Le ransomware qui se cache derrière les attaques mondiales qui secouent la planète actuellement est connu sous le nom de WannaCryptor, également appelé WannaCrypt ou WannaCry. Au cours du weekend, le Lab CyberArk ont étudié la souche de ce ransomware, a décortiqué les vecteurs d’attaque et a analysé son comportement par rapport aux autres attaques ransomware perpétrées récemment.

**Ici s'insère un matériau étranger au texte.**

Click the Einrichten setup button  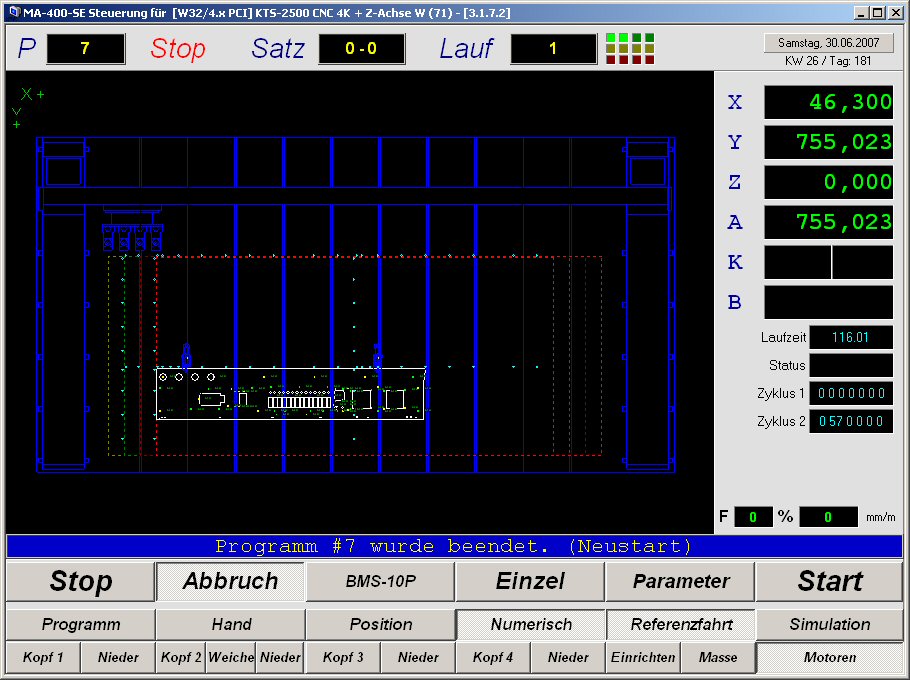coord(642,657)
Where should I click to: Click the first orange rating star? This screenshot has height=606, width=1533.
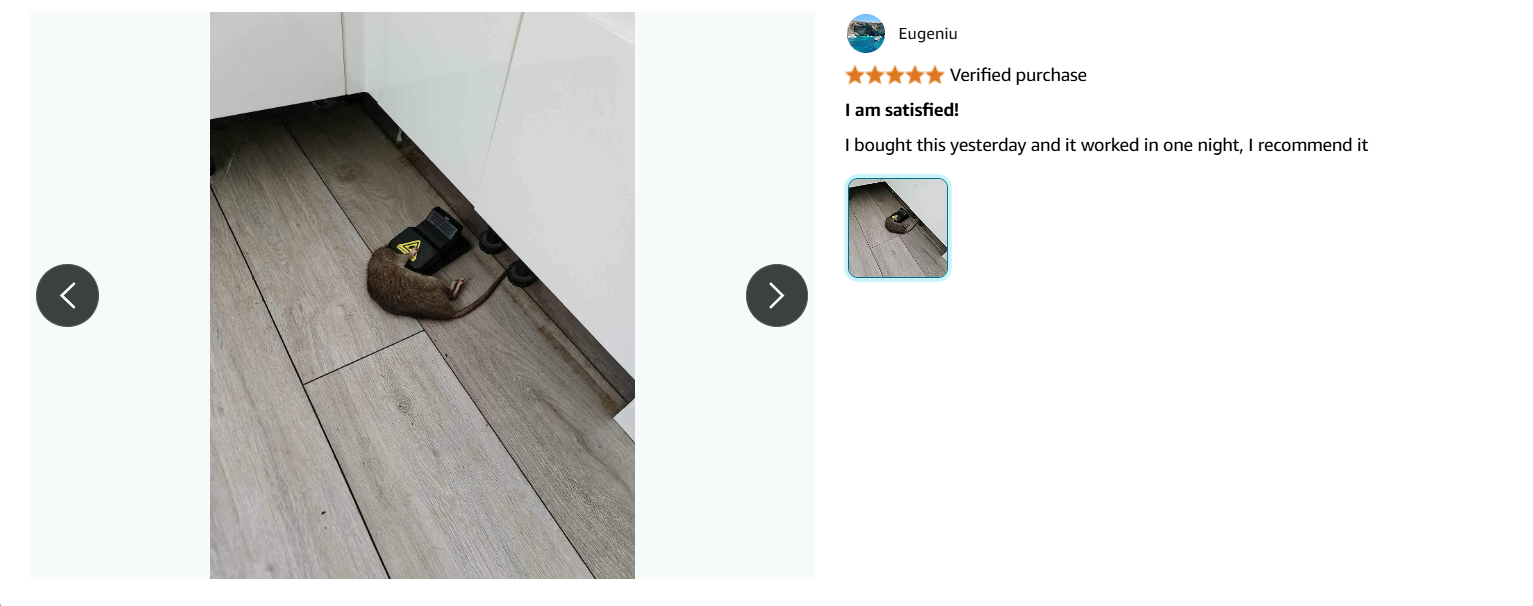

Yaacov Ben Naim, Senior Director of Cyber Research, chez CyberArk, indique aux lecteurs de Solutions Numériques ce qui ressort de cette étude et comment cela peut aider les entreprises.
Etat des lieux
- Le malware WannaCry continue de se propager au niveau mondial et les organisations courent toujours le risque d’être infectées ;
- Patcher la vulnérabilité Microsoft peut prévenir une infection à travers un vers SMB (Server Message Block), mais ne peut pas prévenir une infection directe via du phishing ;
- Le Lab CyberArk a testé des techniques de prévention sur WannaCry pendant le weekend et a découvert que la combinaison de privilèges renforcés aux points d’accès et le greylisting au niveau des contrôles d’applications étaient capables à 100 % d’empêcher WannaCryptor de chiffrer les fichiers.

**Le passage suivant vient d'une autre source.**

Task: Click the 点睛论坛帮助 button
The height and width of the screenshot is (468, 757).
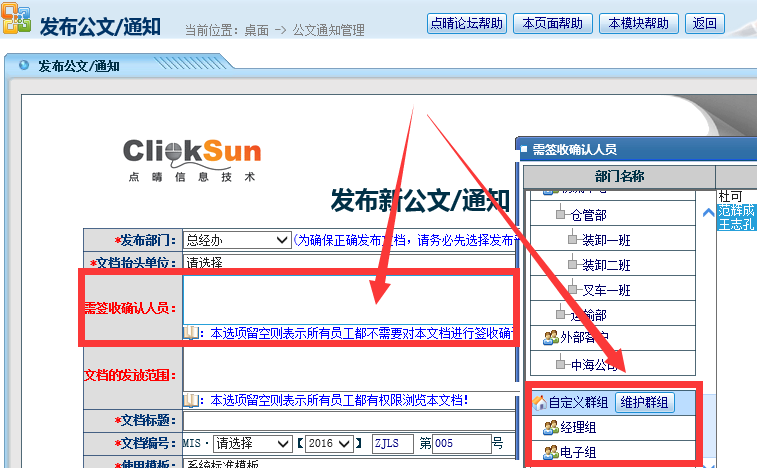Action: [x=467, y=23]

A ce jour, le Lab CyberArk a testé plus de 600 000 échantillons de ransomware – parmi lesquels WannaCryptor – afin de mieux en comprendre les caractéristiques d’infection commune, de chiffrement et de suppression. Contrairement à de précédentes souches de ransomware, WannaCryptor se différencie par un vers qui répand le ransomware aussi rapidement que possible au maximum de machines. Pour ce faire, il utilise la vulnérabilité SMB “eternalblue” présente à l’intérieur des systèmes Microsoft.
Microsoft a sorti un patch pour cette vulnérabilité en mars 2017, mais les détails ont été rendus publics et donc mis à la portée des pirates informatiques, dans le cadre des fuites Shadow Brokers. N’importe quel individu et entreprise avec un système Microsoft non-patché reste par conséquent vulnérable au vers WannaCryptor.

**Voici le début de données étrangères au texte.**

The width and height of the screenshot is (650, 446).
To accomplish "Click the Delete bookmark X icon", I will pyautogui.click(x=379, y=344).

Important à savoir : le patch Microsoft préviendra une infection via un vers SMB mais ne peut protéger contre une infection et un chiffrement de fichiers, si le ransomware est délivré directement comme à travers une méthode de phishing par exemple.
Une approche proactive
WannaCryptor est capable de s’exécuter sur une machine infectée sans privilèges admin. Toutefois, pour se propager à travers le réseau d’une entreprise, il a besoin d’augmenter ses droits d’accès à travers une vulnérabilité Microsoft permettant d’utiliser un code dans un contexte d’utilisateur SYSTEME. WannaCryptor est en outre capable d’opérer dans un environnement hors-ligne, chiffrant les fichiers des utilisateurs avec une paire de clés RSA-2048. Suite au processus de chiffrement, le ransomware demande une rançon de 300 à 600 dollars en bitcoins pour déchiffrer les fichiers.
Alors que les vers intégrés sont le point de différenciation de la capacité de WannaCryptor à se répandre comparé à d’autres versions de ransomwares, il n’y a rien de fondamentalement unique dans ces techniques de chiffrement et d’extorsion. Comme la plupart des ransomwares, WannaCryptor n’a pas pu être identifié par les solutions anti-virus traditionnelles.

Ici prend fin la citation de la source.